TEXTE EXTRAIT
Le choix du Fonds pour l’environnement mondial s’est avéré très problématique, car l’organisation n’exige pas que les peuples autochtones aient le droit de donner leur consentement préalable, libre et éclairé pour tout projet qu’elle finance et qui pourrait avoir une incidence sur leur vie, leurs terres et leurs droits. [«Selon certaines estimations, les territoires autochtones traditionnels couvriraient jusqu’à 24% de la surface du globe, et recèleraient 80% des écosystèmes préservés et des zones prioritaires pour la protection de la biodiversité mondiale.» (In «Communautés autochtones et biodiversité», FEM, avril 2008) – Réd.]
Et comme le nouveau fonds, connu sous le nom de Fonds-cadre mondial pour la biodiversité (GBFF-Global Biodiversity Framework Fund), est en quelque sorte une filiale du FEM, il en a adopté les règles. Ainsi, il n’acceptera que les propositions de financement de nouveaux projets relatifs à la biodiversité émanant de l’une des «agences du FEM» agréées. Il s’agit d’un groupe de 18 institutions qui sont toutes des banques de développement multinationales ou de grandes sociétés de conservation comme le WWF ou Conservation International qui ont un long passé de complicité dans les violations des droits de l’homme.
Suivre l’argent
Survival a analysé les documents relatifs aux 22 projets approuvés à ce jour. Ce que nous avons trouvé suggère que les pires craintes des détracteurs du GBFF étaient amplement justifiées:
- Sur les 22 projets approuvés jusqu’à présent, un seul est susceptible de bénéficier aux populations autochtones et leur est clairement destiné.
- Le total des rémunérations à payer aux agences proposantes – c’est-à-dire au-delà des coûts réels des activités du projet – s’élève à 24% du total des fonds disponibles. La proportion des fonds du projet restant au sein de ces agences sera probablement encore plus élevée.
- Parmi les agences de proposition (et de mise en œuvre), la section états-unienne du WWF est celle qui a le mieux réussi à capter les fonds. Ses cinq projets ou concepts approuvés (y compris les subventions pour la préparation) représentent 36 millions de dollars, soit presque exactement un tiers du financement total. Le Programme des Nations unies pour le développement (PNUD) et Conservation International (CI), qui ont respectivement neuf et deux projets, représentent chacun environ un quart du total des fonds. Avec l’Organisation des Nations unies pour l’alimentation et l’agriculture (FAO), ces agences recevront 85% des 110 premiers millions de dollars de financement.

BLOC DE DONNÉES

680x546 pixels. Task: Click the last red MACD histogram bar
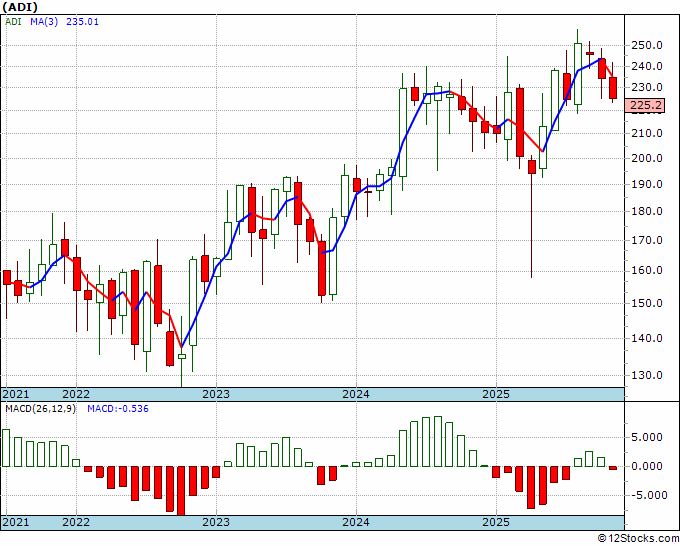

TÂCHE DONNÉE 1
D'après le texte extrait, quelle part du total des fonds disponibles représentent les rémunérations versées aux agences proposantes ?
TÂCHE DONNÉE 2
Recopier à l'identique la partie du texte extrait qui s'ouvre sur les mots « Suivre l’argent » et se clôt sur « est clairement destiné. ».

SOLUTION RÉDIGÉE 1
Elles s'élèvent à 24 % du total des fonds disponibles.

SOLUTION RÉDIGÉE 2
Suivre l’argent
Survival a analysé les documents relatifs aux 22 projets approuvés à ce jour. Ce que nous avons trouvé suggère que les pires craintes des détracteurs du GBFF étaient amplement justifiées:
- Sur les 22 projets approuvés jusqu’à présent, un seul est susceptible de bénéficier aux populations autochtones et leur est clairement destiné.